I suppose it is Halloween, a date which has historically called for scarifying content. Though it was not our intention to deliver horror, there is a horrifying subtext when you consider the unbridled power retailers have over what you can play.
You'll recall that I went in there to pre-order Eye of Judgment, fully prepared to take my part in their strange ritual, only to be told that the game "wasn't in their system" and "had probably been cancelled." It's not surprising when you consider the issue in its totality: a very small percentage of those users are going to return that camera, and the game it comes with is tied both to it and to cards their shops aren't designed to monetize. For the purposes of their business model, the product is completely inert. It never returns to the venue to be sold multiple times over, heaping profit upon profit. It's so far outside their bailiwick that they won't even let you preorder it. On the day of release, they got one or two - and they told me never to expect more. They said they'd carry some boosters perhaps, but no starters.
Yesterday, I called again to see if they had any cards, which you will recognize as a product I would like to purchase from their fucking store. I was surprised when he told me they had boosters and starters, in a marked departure from the prior narrative. The moment I was able to leave work, I went down cash in hand to make the exchange, but no-one there had seen any product of this type come in, and the person I had spoken to (diminutive manager John, pictured in the comic) was gone for the day.
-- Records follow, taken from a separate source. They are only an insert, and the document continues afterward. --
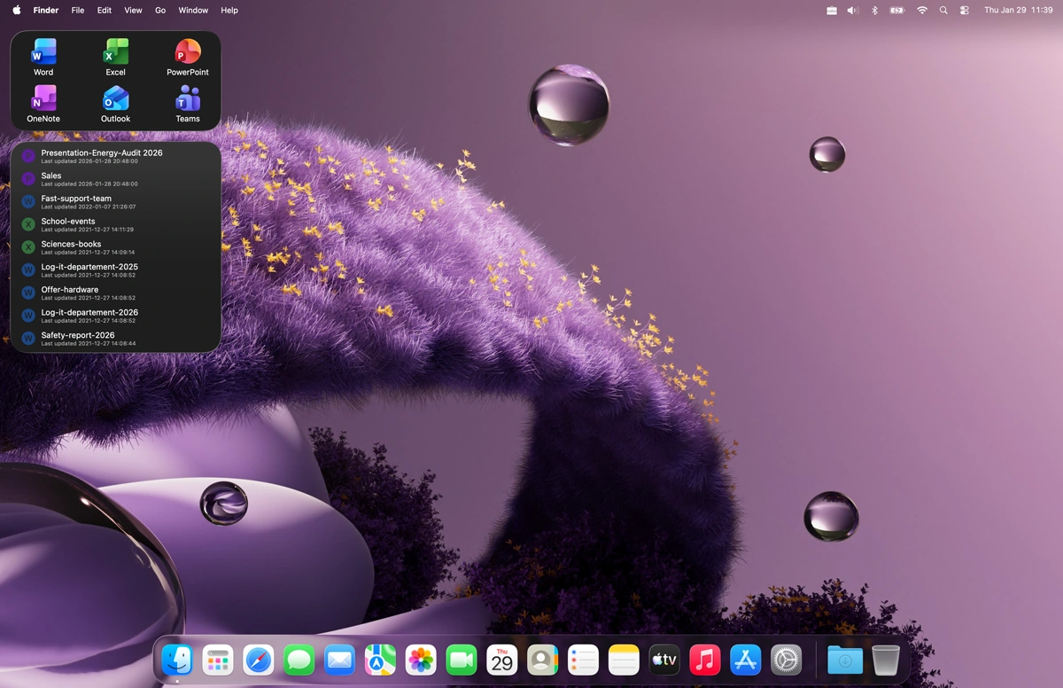Screen dimensions: 1063x688
Task: Toggle Wi-Fi from the menu bar
Action: [921, 10]
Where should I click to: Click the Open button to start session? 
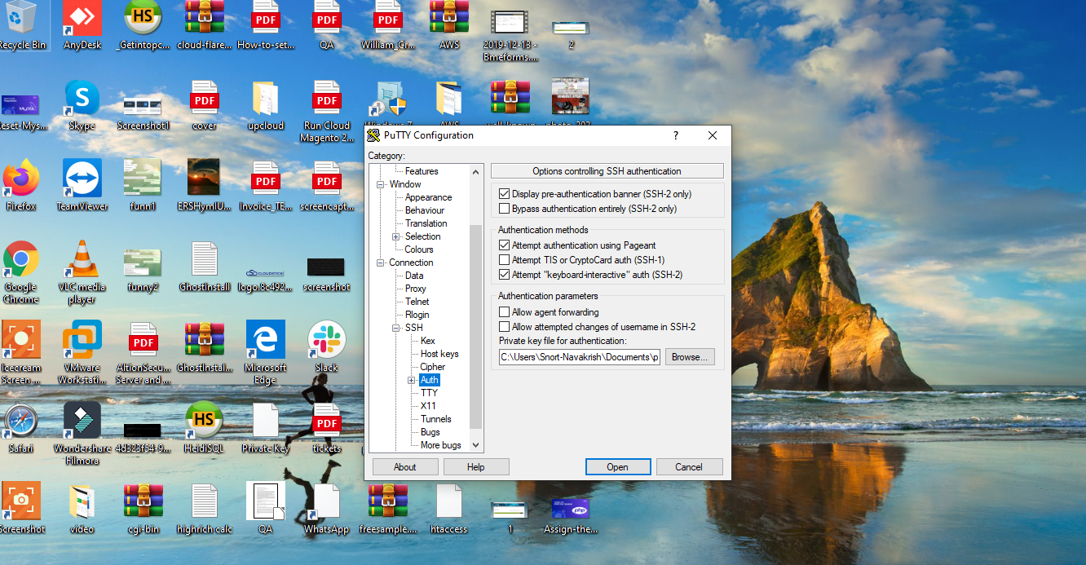tap(617, 467)
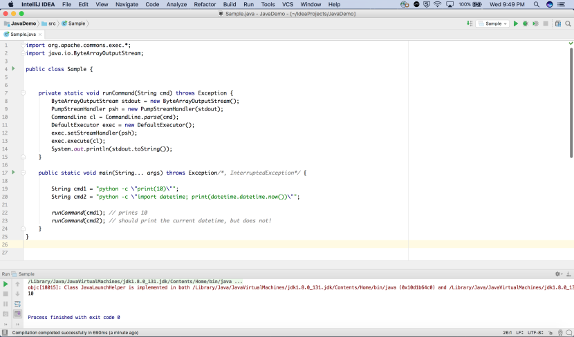
Task: Open the Sample run configuration dropdown
Action: (x=493, y=23)
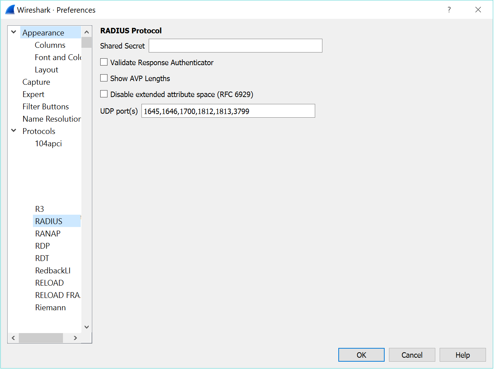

They were nice enough to call him, and he related that they had received "two starters" and "six boosters," but they had "sold" in the forty-five minutes it took me to get there.
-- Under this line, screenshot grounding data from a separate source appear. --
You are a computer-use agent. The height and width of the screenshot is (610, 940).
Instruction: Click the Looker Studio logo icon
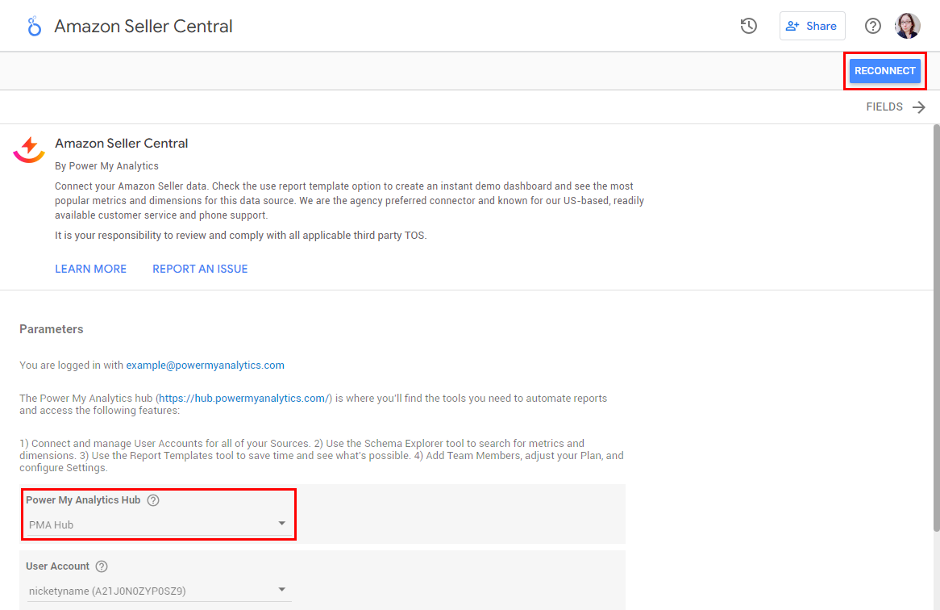[x=34, y=27]
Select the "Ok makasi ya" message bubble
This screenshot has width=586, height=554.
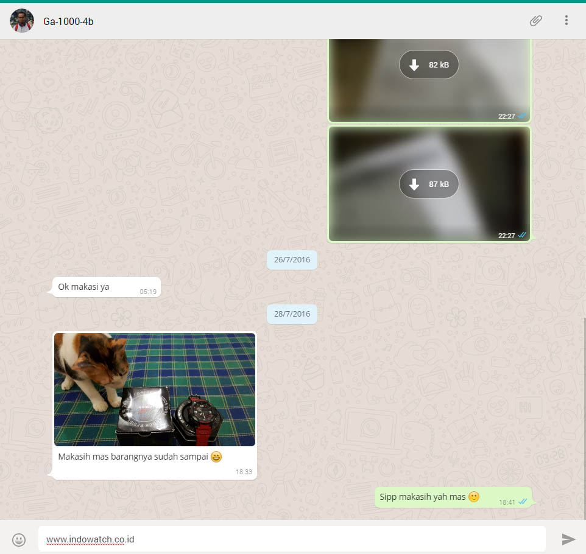click(x=84, y=287)
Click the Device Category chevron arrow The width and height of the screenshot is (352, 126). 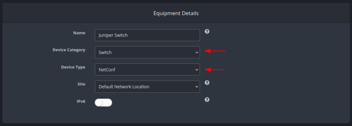[197, 52]
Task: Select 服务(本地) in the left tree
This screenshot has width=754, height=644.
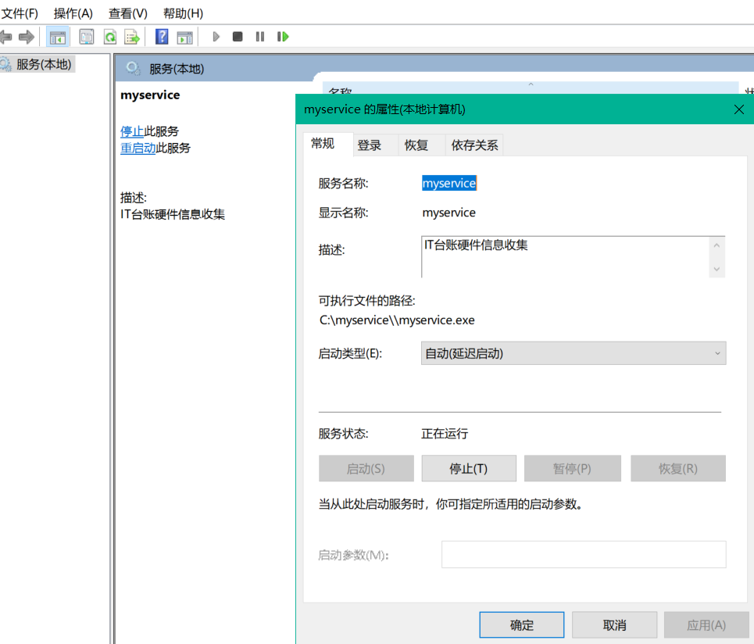Action: pos(44,65)
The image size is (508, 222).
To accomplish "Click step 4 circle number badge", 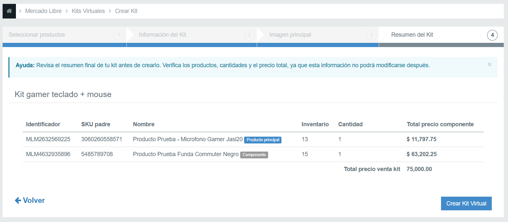I will point(492,35).
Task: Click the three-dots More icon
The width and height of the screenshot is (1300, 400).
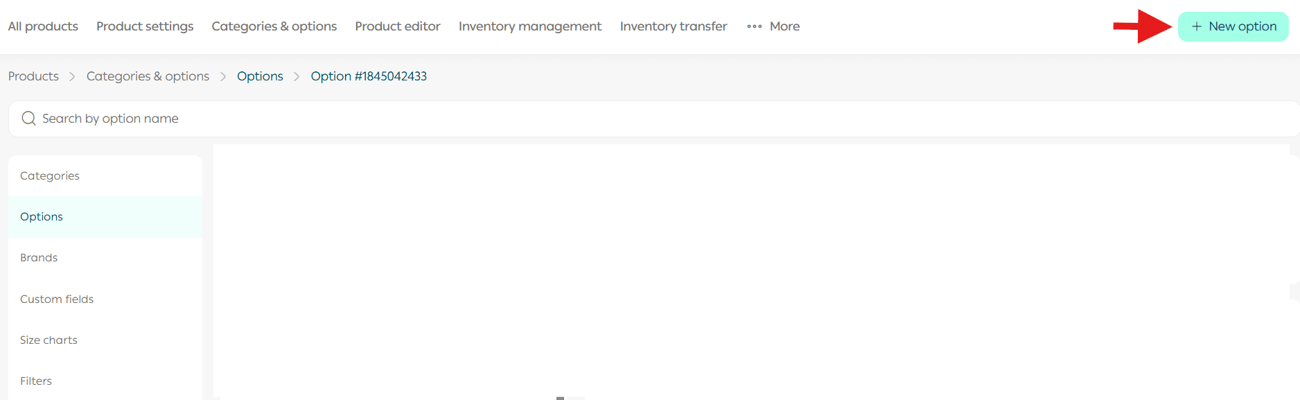Action: [x=754, y=26]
I think we may be certain that he was simply tired of talking to me, but even if he wasn't, the scenario is grim. I find it very hard to believe they're going to sell a shop six individually sealed boosters, and then two of the five decks. Let's say that it is true: if they're selling entirely out of product the moment it arrives in the store, isn't this the sort of item a retailer should stock? Yes, indeed: provided you are in the retail business. As we have described before, the retail "lure" they have in operation serves only to catalyze the ongoing, perpetual cycle, operating in a closed circuit.
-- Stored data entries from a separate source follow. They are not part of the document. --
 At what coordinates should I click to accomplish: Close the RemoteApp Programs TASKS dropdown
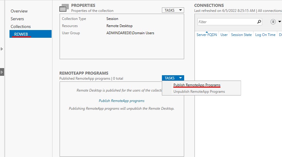pos(173,78)
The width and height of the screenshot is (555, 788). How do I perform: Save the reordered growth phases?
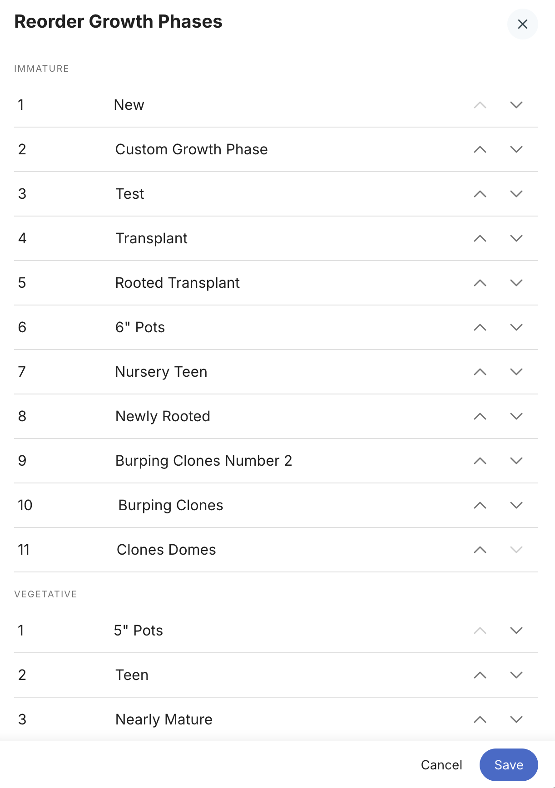click(x=509, y=765)

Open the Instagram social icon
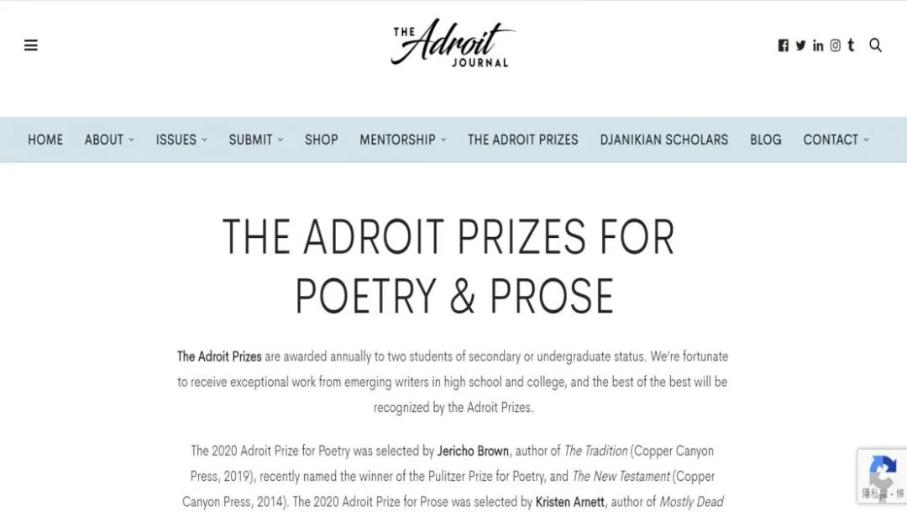836,45
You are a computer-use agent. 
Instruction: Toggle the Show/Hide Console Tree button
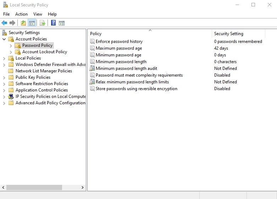pyautogui.click(x=32, y=23)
It was at this point that I turned to their online service, hoping that an environment without strictly rationed shelves might be better positioned to sell products to a willing buyer. Here, I was told that they would sell me one of five starter packs completely at random. It's incredible, really. What lesson is Sony entity supposed to learn from these exchanges? They've been much more eager than either of their competitors to deliver full products via their own service, even counting the Retailer Concession Edition of Warhawk, beginning the inexorable shift to absolute platform control of content. I wouldn't sell their stupid little cards either.